## [SELECTION]
────────────────────────────────────────

Thursday, 27 May 2010

Flower Silhouettes

Was thinking up activities relating to plants and flowers and knowing matching is a popular activity was going to find some pictures online to print and match. But no ink not an option!! However when looking through a Waitrose catalogue thought of making this activity that requires more skills than regular matching and doesn't require a printer, you could do this for any theme or with any clear photos.
  1. Select photos from magazine/ catalogue.
  2. Blue tack the back to piece of black paper.
  3. Cut carefully around picture.
  4. Remove blue tack.
  5. Stick silhouette to some card/ backing paper.
  6. Laminate.
"It's paradoxical that many educators and parents still differentiate between a time for learning and a time for play with out seeing the vital connection between them." Leo F. Buscaglia

Wednesday, 26 May 2010

counting ladybirds

Matching ladybirds to the correct number or sum, although only a loose link to flowers and plants is a real favourite. Ladybirds were bought from lakeland in their craft section.

"The most effective kind of education is that a child should play amongst lovely things." Plato

Tuesday, 25 May 2010

How does your garden grow?

With the continued theme of plants and flowers, thought that Mary, Mary quite contrary would be a great little play corner. So here's what's in it.

────────────────────────────────────────

## [COLLECTED DATA]
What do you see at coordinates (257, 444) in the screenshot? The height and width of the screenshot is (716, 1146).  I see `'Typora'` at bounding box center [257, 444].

────────────────────────────────────────

## [SET TASKS]
1. In the blog posts on plant and flower activities, where were the ladybirds bought?
2. Shorten the paragraph beginning "Was thinking up activities" in the blog posts on plant and flower activities to one or two sentences, keeping its main facts.
3. Write the next part of the blog posts on plant and flower activities, starting right after their final sentence.

## [RESULTS FOR THE EXERCISE]
1. From Lakeland, in its craft section.

2. While planning plant and flower activities, the writer wanted to print matching pictures from online but had no ink. A Waitrose catalogue then suggested a silhouette activity that takes more skill than regular matching, needs no printer, and works for any theme or any clear photos.

3.
Book and doll
Flowers poked into the bottom of an egg box
Shells and bells
Flower bead threading
Flower buttoning
Threading flowers with silk flowers

"I was always making up rhymes. But I never thought that poetry would become my life." Saul Williams

Friday, 21 May 2010

Again!!!!! Connecting schema

... Don't worry no more buttons today, not to say not been played with, I'm just not going to talk about them. However I am going to discuss the reasons why we are a little obsessed by them currently, and it's all related to schema's, connecting to be precise.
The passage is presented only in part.